I went to see “Super 8” this weekend with my sister-in-law. It’s kind of a violent and much scarier version of “E.T.” And yes, I am referencing another movie. I haven’t seen so many movies in such a short time in ages. If you are keeping track, a lot of movies in a short time equals two. There was one scene in this movie that was perfection in terms of authentic dialogue. I really wish I could show you a clip… or give you a transcript, but my web scouring skills have come up with nothing.
So, if you haven’t seen this movie, you are stuck with my efforts to describe it to you. It is a scene where this group of kids – teenagers, I suppose – are sitting around a diner table. There are six of them and fundamentally they are both reliving a traumatic experience and filling in their newest clan addition, a pretty female classmate, with tales of their moviemaking experiences. The thing that makes it so beautiful is that the thread of the conversation — which doesn’t ever stop — is littered with side remarks from the characters – mostly digs on each other – but they do not take away from the primary conversation.

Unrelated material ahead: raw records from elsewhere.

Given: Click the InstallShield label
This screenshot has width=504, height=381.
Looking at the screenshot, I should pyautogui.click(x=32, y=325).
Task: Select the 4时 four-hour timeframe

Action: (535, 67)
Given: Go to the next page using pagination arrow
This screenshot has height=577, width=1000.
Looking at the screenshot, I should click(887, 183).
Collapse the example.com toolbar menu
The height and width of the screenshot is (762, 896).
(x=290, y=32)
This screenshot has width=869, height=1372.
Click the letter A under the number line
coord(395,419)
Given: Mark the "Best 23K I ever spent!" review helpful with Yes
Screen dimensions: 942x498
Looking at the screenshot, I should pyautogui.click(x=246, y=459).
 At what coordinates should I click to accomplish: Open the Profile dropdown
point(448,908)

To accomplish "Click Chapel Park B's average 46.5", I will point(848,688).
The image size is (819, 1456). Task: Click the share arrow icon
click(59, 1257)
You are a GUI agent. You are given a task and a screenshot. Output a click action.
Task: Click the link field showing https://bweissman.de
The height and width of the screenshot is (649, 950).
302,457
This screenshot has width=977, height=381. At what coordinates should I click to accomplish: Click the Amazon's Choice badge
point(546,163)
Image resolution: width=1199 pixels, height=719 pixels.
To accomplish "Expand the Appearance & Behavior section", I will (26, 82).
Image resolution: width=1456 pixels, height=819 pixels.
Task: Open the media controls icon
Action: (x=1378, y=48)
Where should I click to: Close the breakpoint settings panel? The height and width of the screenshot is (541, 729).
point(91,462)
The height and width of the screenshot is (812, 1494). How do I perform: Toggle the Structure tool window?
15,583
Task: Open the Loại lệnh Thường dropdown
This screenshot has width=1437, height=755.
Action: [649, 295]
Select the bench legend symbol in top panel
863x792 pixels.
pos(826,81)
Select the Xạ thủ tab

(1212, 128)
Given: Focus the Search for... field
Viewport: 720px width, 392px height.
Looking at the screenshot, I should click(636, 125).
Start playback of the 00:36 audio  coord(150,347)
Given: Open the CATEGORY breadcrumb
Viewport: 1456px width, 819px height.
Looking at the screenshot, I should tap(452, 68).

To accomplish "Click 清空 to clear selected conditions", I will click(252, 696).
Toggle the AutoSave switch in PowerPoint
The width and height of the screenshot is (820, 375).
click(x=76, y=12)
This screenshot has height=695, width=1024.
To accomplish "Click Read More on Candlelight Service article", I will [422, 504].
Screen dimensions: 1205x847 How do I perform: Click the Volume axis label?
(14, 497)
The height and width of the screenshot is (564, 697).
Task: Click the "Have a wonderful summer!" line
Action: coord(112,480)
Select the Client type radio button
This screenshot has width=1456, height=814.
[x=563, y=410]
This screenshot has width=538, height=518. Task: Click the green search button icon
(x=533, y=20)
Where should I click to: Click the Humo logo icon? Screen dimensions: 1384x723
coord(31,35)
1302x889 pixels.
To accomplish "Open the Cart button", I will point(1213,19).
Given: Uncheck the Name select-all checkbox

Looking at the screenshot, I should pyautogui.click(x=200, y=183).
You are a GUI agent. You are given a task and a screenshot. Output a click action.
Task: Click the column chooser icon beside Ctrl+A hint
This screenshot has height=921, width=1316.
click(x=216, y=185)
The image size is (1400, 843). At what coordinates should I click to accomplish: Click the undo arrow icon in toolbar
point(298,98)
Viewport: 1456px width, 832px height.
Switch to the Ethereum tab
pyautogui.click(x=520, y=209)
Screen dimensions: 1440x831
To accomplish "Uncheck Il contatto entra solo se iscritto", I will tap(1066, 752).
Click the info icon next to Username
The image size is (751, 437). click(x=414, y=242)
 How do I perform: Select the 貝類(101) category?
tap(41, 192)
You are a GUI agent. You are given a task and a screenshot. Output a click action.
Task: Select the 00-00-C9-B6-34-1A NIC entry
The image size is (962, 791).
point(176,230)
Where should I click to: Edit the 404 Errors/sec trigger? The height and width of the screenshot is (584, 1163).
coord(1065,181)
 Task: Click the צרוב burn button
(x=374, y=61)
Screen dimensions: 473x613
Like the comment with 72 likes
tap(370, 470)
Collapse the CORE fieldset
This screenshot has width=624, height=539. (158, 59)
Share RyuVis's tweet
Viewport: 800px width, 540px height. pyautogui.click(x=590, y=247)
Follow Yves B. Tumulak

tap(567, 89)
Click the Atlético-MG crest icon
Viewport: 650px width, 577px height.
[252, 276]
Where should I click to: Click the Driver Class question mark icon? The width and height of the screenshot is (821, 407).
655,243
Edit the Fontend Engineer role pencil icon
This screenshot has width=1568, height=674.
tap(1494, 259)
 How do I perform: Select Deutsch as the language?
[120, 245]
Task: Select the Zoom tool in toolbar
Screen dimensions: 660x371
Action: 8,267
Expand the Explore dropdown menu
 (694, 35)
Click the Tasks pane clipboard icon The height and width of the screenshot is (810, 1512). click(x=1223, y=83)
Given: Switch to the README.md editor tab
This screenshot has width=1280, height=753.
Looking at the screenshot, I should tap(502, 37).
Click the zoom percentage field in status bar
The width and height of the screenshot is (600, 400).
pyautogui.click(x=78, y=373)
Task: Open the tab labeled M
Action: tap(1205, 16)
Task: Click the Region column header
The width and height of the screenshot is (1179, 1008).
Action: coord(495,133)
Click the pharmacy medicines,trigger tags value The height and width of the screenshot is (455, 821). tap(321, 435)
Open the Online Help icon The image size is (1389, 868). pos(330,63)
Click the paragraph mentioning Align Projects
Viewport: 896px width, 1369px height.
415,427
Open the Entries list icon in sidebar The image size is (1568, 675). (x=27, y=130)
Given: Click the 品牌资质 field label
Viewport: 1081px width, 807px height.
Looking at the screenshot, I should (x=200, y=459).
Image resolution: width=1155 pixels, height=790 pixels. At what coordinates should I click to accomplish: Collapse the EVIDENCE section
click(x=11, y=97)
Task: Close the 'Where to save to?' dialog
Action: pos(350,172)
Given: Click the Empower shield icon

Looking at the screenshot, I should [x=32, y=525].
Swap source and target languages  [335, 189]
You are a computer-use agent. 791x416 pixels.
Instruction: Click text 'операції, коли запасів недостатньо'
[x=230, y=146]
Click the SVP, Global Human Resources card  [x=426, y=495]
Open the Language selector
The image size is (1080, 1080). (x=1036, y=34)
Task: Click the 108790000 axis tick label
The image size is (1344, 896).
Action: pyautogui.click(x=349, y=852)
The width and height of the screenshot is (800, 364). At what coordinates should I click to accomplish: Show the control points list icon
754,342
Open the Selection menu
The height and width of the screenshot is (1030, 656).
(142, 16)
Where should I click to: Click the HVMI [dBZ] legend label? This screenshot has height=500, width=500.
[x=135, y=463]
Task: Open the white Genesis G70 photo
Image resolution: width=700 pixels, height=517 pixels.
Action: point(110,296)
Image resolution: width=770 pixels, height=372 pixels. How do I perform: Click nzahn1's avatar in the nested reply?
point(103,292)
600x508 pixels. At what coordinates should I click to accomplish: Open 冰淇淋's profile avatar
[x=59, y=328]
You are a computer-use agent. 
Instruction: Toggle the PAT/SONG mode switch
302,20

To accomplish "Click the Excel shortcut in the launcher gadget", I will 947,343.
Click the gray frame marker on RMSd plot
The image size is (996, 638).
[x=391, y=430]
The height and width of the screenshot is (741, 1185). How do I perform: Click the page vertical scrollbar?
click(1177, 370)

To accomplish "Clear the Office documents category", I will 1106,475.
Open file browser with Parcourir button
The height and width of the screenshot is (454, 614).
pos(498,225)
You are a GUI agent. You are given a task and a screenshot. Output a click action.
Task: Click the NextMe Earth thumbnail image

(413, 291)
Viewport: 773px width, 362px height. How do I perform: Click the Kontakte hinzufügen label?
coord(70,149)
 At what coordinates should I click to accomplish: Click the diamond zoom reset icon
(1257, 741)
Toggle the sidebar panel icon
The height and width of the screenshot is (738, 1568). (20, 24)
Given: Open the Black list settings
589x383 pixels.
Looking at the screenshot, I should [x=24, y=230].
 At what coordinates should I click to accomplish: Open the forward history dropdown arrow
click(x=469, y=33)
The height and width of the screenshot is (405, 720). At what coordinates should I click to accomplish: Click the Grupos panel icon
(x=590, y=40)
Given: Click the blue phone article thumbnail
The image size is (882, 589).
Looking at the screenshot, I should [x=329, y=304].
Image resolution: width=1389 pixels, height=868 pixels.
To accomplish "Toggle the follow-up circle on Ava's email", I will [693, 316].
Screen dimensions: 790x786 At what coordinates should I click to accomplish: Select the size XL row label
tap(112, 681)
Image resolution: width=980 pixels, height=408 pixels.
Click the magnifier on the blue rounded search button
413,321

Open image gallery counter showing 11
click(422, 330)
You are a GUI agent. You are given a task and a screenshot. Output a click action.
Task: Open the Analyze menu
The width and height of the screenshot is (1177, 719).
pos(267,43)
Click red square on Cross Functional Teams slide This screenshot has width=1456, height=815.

What I really wanted to do here is show an example of how to pull off such a great group dynamic in print, because my husband pointed out that in film, of course, it is easy to do a wide angle shot of characters or even do rapid shots of individual characters as they speak. Plus, we can hear their voices overlap each other and interrupt and so forth. And he asked me, how do you do it? How do you pull this off in print?
And this is where I desperately wanted a better memory so that I could give some great example from a well-established, talented writer. But seriously, I have to have read (or watched) something a billion times to remember any quotes at all. So unless it was going to come from Anne of Green Gables, Harry Potter, “Friends”, “Star Trek TNG”, or “Bones”, it wasn’t gonna happen. And those last three titles are TV shows, so that wouldn’t have worked, anyway. And ‘lo and behold, the MEMORY CAME THROUGH! And it is indeed an example from Harry Potter… specifically, Harry Potter and the Goblet of Fire.
My answer to the question was initially that a rapid-fire group dynamic conversation can be shown through movement of the characters. This motion generates the action and sense of energy in the conversation. But punctuation can do this, too – especially the use of dashes to indicate interruptions and the ellipsis to show multiple conversations taking place.
So, here we have Harry eating breakfast at “The Burrow”, which is simply the name of the home of the family he is visiting (btw, I really wish we would resurrect this idea of naming our homes… “Green Gables”, “Ingleside”, “Tara”, and lord help me, “The Hermitage”… whatever happened to this tradition?). The Burrow is the home of a large family and so therefore, breakfast is an animated affair. What do you think… is Rowling successful in generating an image of activity and spirited conversation within the group?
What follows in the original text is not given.